── EXTRACTED MATERIAL

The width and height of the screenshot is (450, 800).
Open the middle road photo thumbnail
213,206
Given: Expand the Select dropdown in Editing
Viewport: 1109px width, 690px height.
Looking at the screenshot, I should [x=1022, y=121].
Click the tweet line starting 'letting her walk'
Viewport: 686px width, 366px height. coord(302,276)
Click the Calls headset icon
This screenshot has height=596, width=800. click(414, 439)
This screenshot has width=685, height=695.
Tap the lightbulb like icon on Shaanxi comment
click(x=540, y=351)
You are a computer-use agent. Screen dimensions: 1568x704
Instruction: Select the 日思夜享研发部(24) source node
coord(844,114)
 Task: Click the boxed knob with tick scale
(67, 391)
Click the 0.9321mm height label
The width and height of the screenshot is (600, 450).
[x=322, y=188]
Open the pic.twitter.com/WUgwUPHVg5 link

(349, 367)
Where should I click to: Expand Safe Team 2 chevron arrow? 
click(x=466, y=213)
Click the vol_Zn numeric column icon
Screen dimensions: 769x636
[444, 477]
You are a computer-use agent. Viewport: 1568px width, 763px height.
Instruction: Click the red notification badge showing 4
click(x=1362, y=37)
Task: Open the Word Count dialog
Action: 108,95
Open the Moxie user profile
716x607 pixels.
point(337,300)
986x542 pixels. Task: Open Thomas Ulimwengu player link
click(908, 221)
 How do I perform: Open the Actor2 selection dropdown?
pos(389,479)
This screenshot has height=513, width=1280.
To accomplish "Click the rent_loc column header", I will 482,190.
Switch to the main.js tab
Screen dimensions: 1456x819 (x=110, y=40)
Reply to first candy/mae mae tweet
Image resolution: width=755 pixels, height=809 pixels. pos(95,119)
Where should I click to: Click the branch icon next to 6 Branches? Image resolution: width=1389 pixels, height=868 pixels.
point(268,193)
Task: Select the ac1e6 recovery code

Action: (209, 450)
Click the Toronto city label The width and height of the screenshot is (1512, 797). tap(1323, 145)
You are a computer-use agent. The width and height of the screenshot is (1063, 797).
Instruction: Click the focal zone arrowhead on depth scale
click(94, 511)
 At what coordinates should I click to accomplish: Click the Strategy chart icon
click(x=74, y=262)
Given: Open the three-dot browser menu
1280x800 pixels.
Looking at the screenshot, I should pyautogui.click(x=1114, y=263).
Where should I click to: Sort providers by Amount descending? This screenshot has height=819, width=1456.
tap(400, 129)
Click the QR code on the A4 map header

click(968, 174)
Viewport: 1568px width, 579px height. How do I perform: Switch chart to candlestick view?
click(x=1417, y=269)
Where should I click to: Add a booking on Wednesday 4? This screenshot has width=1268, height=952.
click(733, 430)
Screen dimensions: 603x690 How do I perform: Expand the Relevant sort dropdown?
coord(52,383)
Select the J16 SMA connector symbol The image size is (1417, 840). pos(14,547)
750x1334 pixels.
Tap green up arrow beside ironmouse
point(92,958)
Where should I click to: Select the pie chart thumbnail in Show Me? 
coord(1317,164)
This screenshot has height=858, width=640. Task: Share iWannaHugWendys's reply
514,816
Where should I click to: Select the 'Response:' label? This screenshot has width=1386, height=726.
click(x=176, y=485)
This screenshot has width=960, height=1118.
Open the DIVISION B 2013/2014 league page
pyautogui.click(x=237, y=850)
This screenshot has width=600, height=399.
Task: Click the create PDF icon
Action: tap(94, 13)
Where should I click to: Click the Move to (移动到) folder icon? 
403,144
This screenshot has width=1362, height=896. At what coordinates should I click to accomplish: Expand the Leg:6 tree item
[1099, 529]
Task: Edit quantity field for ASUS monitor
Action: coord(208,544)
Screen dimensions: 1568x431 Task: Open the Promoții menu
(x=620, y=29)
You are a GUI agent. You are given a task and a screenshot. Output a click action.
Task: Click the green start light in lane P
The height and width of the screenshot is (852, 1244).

────

▸ **EXERCISE INSTRUCTIONS**:
Please write out everything from the start of the entries down to the line containing "Looking at the screenshot, I should [x=1022, y=121].", with "middle" swapped for "left" and nothing else altered.

▸ **COMPLETED TASK**:
The width and height of the screenshot is (450, 800).
Open the left road photo thumbnail
213,206
Given: Expand the Select dropdown in Editing
Viewport: 1109px width, 690px height.
Looking at the screenshot, I should [x=1022, y=121].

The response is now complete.